■ **Selected extract**
--- start ---

DVD-RAM Compatability?



Does anyone know of any stand-alone DVD players that will play DVD-RAM disks? My computer DVD drive reads them, but I didn’t know if any regular DVD players could?


gdoggy, I have never seen a standard DVD player that will read DVD RAM, unless a Panasonic or a JVC model is/was made. Can I suggest getting in contact with them to see what there is, but I doubt it somehow. :slight_smile:


Is there incompatibilty among the different UDF formats regarding video playback ?

If you burn a DVD video on a DVD-RAM disk using Nero 6 it ends up as being in the format: UDF 1.02 the same as the pressed DVD
so there should be no problem to play these burned DVD-RAM’s on a standalone player like the new Panasonic DVD-S29

Does anybody know which UDF format is used when you burn a DVD-RAM disk in a Panasonic standalone burner ? :some people recently where talking about UDF 2.0 in this case.


I’ve got a Panasonic DMR-E55, and that burns to DVD-RAM as UDF 2.0. :iagree:




Thanks a lot merlin100 …

What I would also like to know is if a Panasonic standalone player reads DVD-RAM discs burned with Nero 6 in the UDF 1.02 format for examplee using a LG GSA burner (4120, 4160 or 4163)

--- end ---

■ **Data entries**
--- start ---

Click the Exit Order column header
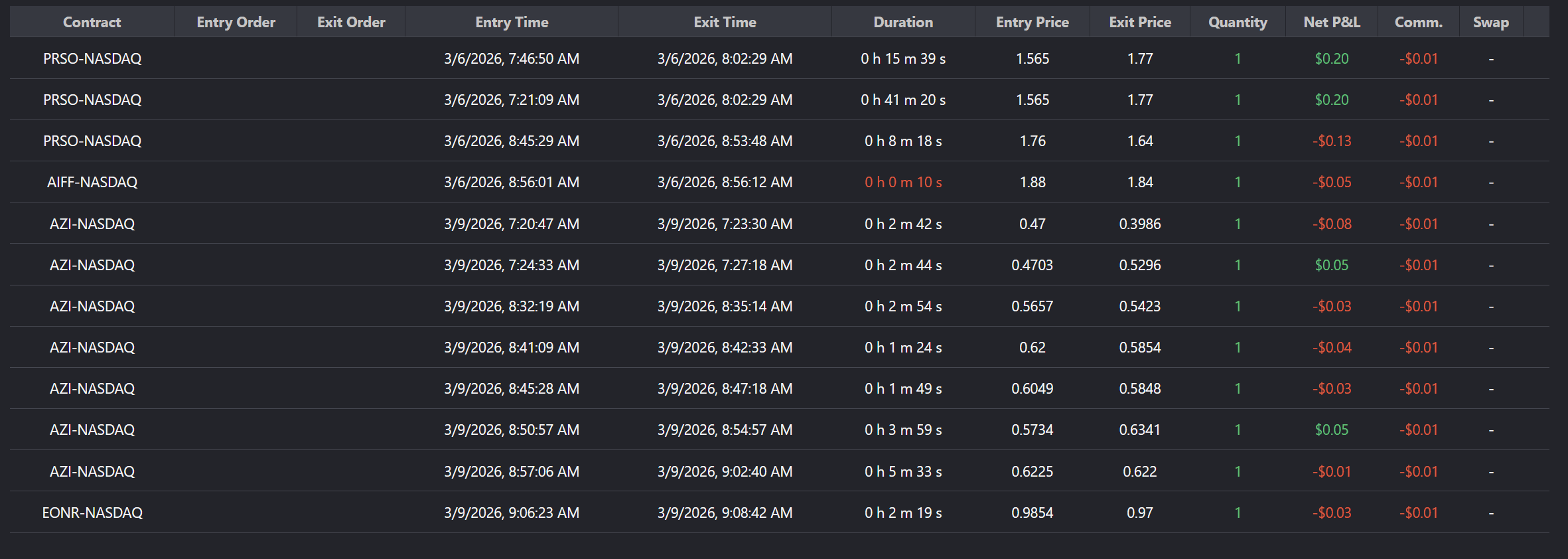The height and width of the screenshot is (559, 1568). 351,22
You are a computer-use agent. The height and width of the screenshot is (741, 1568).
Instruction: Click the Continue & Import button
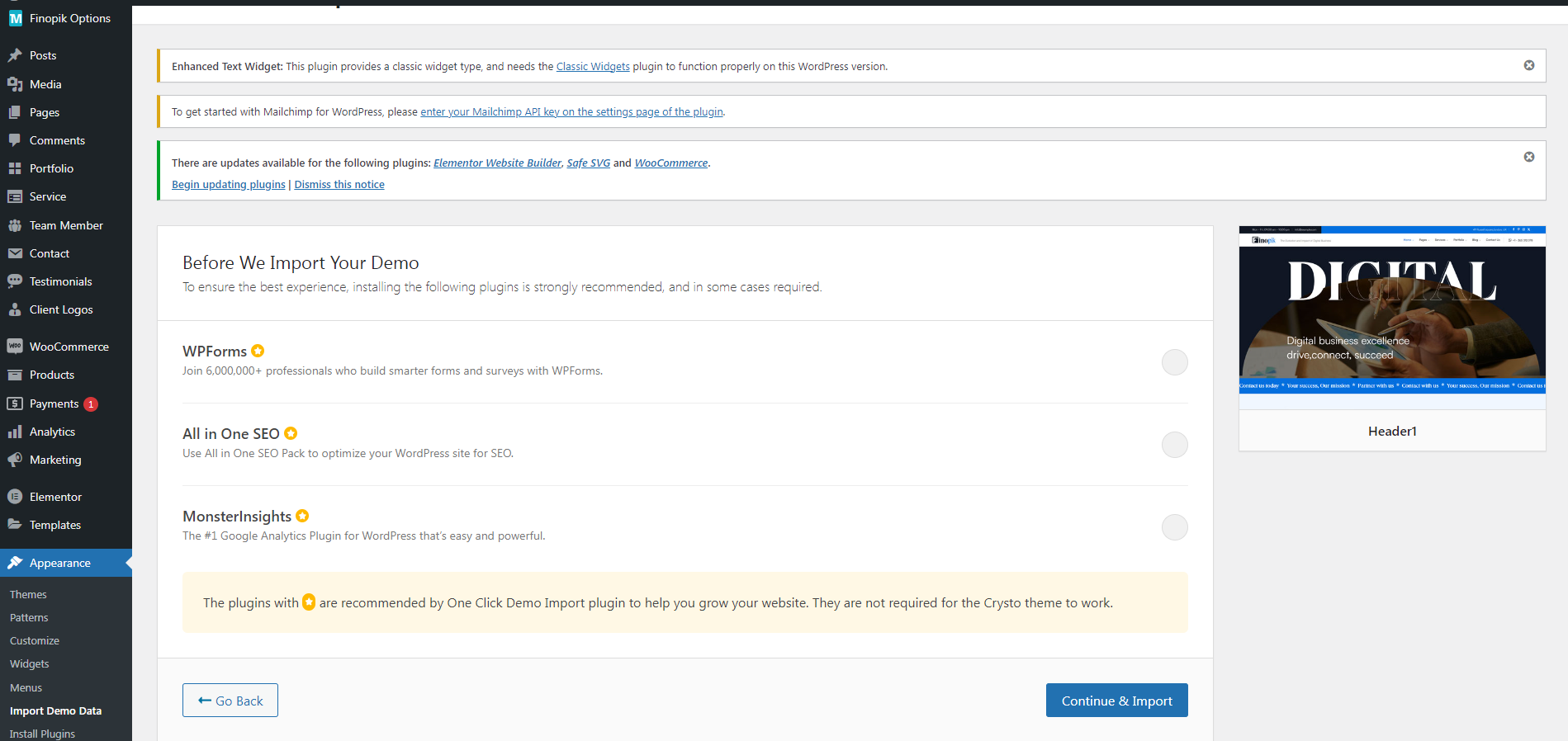click(x=1116, y=701)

--- end ---

■ **Tasks**
- A) Reproduce the DVD-RAM discussion word for word, from "I’ve got a Panasonic" to "4160 or 4163)".
- B) Extend the DVD-RAM discussion with the next part, following on from its final post.

■ **Task answers**
- A)
I’ve got a Panasonic DMR-E55, and that burns to DVD-RAM as UDF 2.0. :iagree:




Thanks a lot merlin100 …

What I would also like to know is if a Panasonic standalone player reads DVD-RAM discs burned with Nero 6 in the UDF 1.02 format for examplee using a LG GSA burner (4120, 4160 or 4163)

- B)
Sorry, thats something I can’t help you with.




panasonic S35 dvd player does, i got one to go with the E55 for the other room, to save m ehaving to convert the RAM to a normal -R / quite a few of the models from the last 2 model years in panasonic read RAM discs now


A late post on the subject

But if you record the DVD-RAM, cann’t you dubb it to the recorder’s HDD and from there dubb it again to a DVD-R, if you need this disc format?


What do you mean by dub? Do you mean dubbing sound?


No, dub means simply to duplicate. As in copy or record.


Only some players from Panasonic, JVC and Toshiba can play DVD-RAM.
Note: DVD-RAM are not recorded in DVD-Video-Mode but in DVD-VR-Mode. So I don´t think that a DVD-RAM-compatible DVD-player can read a DVD-RAM recorded in DVD-Video-Mode.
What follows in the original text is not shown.